── DOSTARCZONY TEKST ──

Elektroda.pl
Elektroda.pl
X
Please add exception to AdBlock for elektroda.pl.
If you watch the ads, you support portal and users.

Vectra B 2.0 DTI - Nie włącza się turbina, check engine, błąd EGR

Piotr59mb 30 Jun 2016 15:16 19920 35
  • #1
    Piotr59mb
    Level 19  
    Witam.
    Posiadam Vectrę B 2.0 DTI po lifcie, 101 KM. Z samochodem tym było dużo różnych przygód (usterek), ale do rzeczy. Samochód był u mechanika na wymianie turbosprężarki po regeneracji (650zł za turbo), samochód sobie jeździł i jeździł, w międzyczasie były wymieniane wtryskiwacze, przegląd rozrządu i oględziny pompy wtryskowej. Przy odbiorze samochodu dowiedziałem się, że zawór EGR jest nieszczelny i wywala błąd P0400. Silnik jeździł normalnie, lecz co kilka minut zapalał się Check Engine, samochód wchodził w tryb awaryjny i ledwo się toczył. Pomagało wciśnięcie pedału gazu w przedziale 1.5-2k RPM - kontrolka gasła i silnik ciągnął normalnie, aż zapaliła się ponownie kontrolka. Dałoby się to jakoś przełknąć jeśli nie fakt, że gdy chciałem osiągnąć większą prędkość, silnik był pod obciążeniem, powyżej 3k RPM - zapalała się kontrolka, która już zgasnąć nie chciała. Pomogło dopiero zatrzymanie się, wyjęcie kluczyka, odczekania kilku sekund i odpalenie silnika ponownie. Mechanik stwierdził również, że pompa wtryskowa jest u kresu żywotności i miał rację. Niedługo po tym samochód zdechł. No cóż, spory wydatek, samochód zastępczy, a Vectra stała i czekała na lepsze dni. Po 3msc nadszedł upragniony czas. Zdobyłem pompę, więc wymieniamy.

───
── MATERIAŁ DO ZADAŃ ──

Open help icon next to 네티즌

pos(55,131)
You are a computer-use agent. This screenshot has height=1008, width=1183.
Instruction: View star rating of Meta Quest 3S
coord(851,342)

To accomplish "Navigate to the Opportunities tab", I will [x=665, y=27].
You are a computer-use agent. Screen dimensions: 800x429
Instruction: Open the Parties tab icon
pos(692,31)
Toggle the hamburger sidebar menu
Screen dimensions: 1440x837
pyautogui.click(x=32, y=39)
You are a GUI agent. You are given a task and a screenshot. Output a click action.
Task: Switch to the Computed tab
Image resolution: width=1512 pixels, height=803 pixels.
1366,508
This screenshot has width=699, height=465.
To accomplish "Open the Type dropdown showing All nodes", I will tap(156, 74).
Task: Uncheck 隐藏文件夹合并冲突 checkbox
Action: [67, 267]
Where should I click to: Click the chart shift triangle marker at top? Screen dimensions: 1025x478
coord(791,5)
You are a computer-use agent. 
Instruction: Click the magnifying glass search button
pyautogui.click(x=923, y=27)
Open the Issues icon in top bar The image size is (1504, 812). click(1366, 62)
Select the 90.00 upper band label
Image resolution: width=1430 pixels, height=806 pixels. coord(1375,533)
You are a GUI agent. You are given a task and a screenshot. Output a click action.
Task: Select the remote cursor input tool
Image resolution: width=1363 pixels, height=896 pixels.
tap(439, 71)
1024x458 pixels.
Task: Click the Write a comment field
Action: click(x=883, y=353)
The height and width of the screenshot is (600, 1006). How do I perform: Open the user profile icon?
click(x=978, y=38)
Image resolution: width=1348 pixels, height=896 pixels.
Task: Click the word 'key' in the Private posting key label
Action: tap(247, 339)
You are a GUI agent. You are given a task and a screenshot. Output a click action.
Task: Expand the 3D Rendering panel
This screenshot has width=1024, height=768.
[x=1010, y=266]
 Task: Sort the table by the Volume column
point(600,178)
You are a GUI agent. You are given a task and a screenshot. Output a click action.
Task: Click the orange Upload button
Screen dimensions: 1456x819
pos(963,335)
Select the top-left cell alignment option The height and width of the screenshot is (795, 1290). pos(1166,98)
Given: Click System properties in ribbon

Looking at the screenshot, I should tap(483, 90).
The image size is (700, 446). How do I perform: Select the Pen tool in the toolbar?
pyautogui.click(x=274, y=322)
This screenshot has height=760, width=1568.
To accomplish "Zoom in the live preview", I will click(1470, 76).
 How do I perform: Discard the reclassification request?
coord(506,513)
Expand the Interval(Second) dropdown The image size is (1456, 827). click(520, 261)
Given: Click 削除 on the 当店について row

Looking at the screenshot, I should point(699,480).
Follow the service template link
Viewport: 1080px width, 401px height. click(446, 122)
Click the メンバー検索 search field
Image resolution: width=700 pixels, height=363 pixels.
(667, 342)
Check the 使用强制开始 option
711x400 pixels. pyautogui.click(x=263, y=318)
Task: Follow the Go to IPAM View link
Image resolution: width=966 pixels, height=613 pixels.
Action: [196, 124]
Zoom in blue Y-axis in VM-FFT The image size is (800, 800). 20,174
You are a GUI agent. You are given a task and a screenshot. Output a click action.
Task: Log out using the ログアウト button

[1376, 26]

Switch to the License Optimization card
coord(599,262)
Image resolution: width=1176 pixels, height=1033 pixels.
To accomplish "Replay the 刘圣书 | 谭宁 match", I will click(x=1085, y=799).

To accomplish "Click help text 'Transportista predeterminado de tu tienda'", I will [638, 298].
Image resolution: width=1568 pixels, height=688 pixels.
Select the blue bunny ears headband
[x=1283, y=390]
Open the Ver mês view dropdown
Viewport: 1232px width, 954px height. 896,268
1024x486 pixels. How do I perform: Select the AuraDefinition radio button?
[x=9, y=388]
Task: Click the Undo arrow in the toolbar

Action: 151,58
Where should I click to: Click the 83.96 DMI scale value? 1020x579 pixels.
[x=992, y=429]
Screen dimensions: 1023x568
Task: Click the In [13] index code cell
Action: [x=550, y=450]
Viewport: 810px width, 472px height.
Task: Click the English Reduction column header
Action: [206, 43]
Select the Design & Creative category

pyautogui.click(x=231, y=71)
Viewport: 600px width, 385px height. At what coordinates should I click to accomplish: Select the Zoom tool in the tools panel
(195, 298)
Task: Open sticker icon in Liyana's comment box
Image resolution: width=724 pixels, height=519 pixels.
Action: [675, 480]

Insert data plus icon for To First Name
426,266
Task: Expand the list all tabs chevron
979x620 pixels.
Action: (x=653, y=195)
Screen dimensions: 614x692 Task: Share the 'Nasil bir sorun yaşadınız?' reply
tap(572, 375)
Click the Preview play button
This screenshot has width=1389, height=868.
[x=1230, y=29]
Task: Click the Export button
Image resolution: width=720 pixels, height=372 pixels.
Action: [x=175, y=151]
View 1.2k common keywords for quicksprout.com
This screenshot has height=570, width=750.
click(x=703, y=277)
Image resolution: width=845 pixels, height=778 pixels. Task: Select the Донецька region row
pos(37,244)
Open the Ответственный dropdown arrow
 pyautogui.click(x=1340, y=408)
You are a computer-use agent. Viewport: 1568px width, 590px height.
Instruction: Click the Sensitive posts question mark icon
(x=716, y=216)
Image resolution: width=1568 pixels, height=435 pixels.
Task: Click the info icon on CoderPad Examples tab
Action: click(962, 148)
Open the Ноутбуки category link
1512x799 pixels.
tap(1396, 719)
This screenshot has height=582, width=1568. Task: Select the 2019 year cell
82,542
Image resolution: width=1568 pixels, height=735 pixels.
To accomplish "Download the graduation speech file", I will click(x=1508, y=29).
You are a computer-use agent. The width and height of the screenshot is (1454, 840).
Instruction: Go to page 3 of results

───

POLECENIA:
- A) Odpowiedz na poniższe pytania dotyczące wpisu o Vectrze B 2.0 DTI, każde w osobnym wierszu:
(i) Ile kosztowała turbosprężarka po regeneracji?
(ii) Jaki kod błędu wywoływał nieszczelny zawór EGR?
(iii) Po ilu miesiącach nadszedł upragniony czas wymiany pompy?
- B) Przytocz dokładnie wiersze rekordów, zaczynając od wiersza zawierającego „The image size is (700, 446).”, a kończąc na wierszu zawierającym „pyautogui.click(x=231, y=71)”.

UDZIELONE ODPOWIEDZI:
- A)
(i) 650 zł
(ii) P0400
(iii) Po 3 miesiącach

- B)
The image size is (700, 446). How do I perform: Select the Pen tool in the toolbar?
pyautogui.click(x=274, y=322)
This screenshot has height=760, width=1568.
To accomplish "Zoom in the live preview", I will click(1470, 76).
 How do I perform: Discard the reclassification request?
coord(506,513)
Expand the Interval(Second) dropdown The image size is (1456, 827). click(520, 261)
Given: Click 削除 on the 当店について row

Looking at the screenshot, I should point(699,480).
Follow the service template link
Viewport: 1080px width, 401px height. click(446, 122)
Click the メンバー検索 search field
Image resolution: width=700 pixels, height=363 pixels.
(667, 342)
Check the 使用强制开始 option
711x400 pixels. pyautogui.click(x=263, y=318)
Task: Follow the Go to IPAM View link
Image resolution: width=966 pixels, height=613 pixels.
Action: [196, 124]
Zoom in blue Y-axis in VM-FFT The image size is (800, 800). 20,174
You are a GUI agent. You are given a task and a screenshot. Output a click action.
Task: Log out using the ログアウト button

[1376, 26]

Switch to the License Optimization card
coord(599,262)
Image resolution: width=1176 pixels, height=1033 pixels.
To accomplish "Replay the 刘圣书 | 谭宁 match", I will click(x=1085, y=799).

To accomplish "Click help text 'Transportista predeterminado de tu tienda'", I will [638, 298].
Image resolution: width=1568 pixels, height=688 pixels.
Select the blue bunny ears headband
[x=1283, y=390]
Open the Ver mês view dropdown
Viewport: 1232px width, 954px height. 896,268
1024x486 pixels. How do I perform: Select the AuraDefinition radio button?
[x=9, y=388]
Task: Click the Undo arrow in the toolbar

Action: 151,58
Where should I click to: Click the 83.96 DMI scale value? 1020x579 pixels.
[x=992, y=429]
Screen dimensions: 1023x568
Task: Click the In [13] index code cell
Action: [x=550, y=450]
Viewport: 810px width, 472px height.
Task: Click the English Reduction column header
Action: [206, 43]
Select the Design & Creative category

pyautogui.click(x=231, y=71)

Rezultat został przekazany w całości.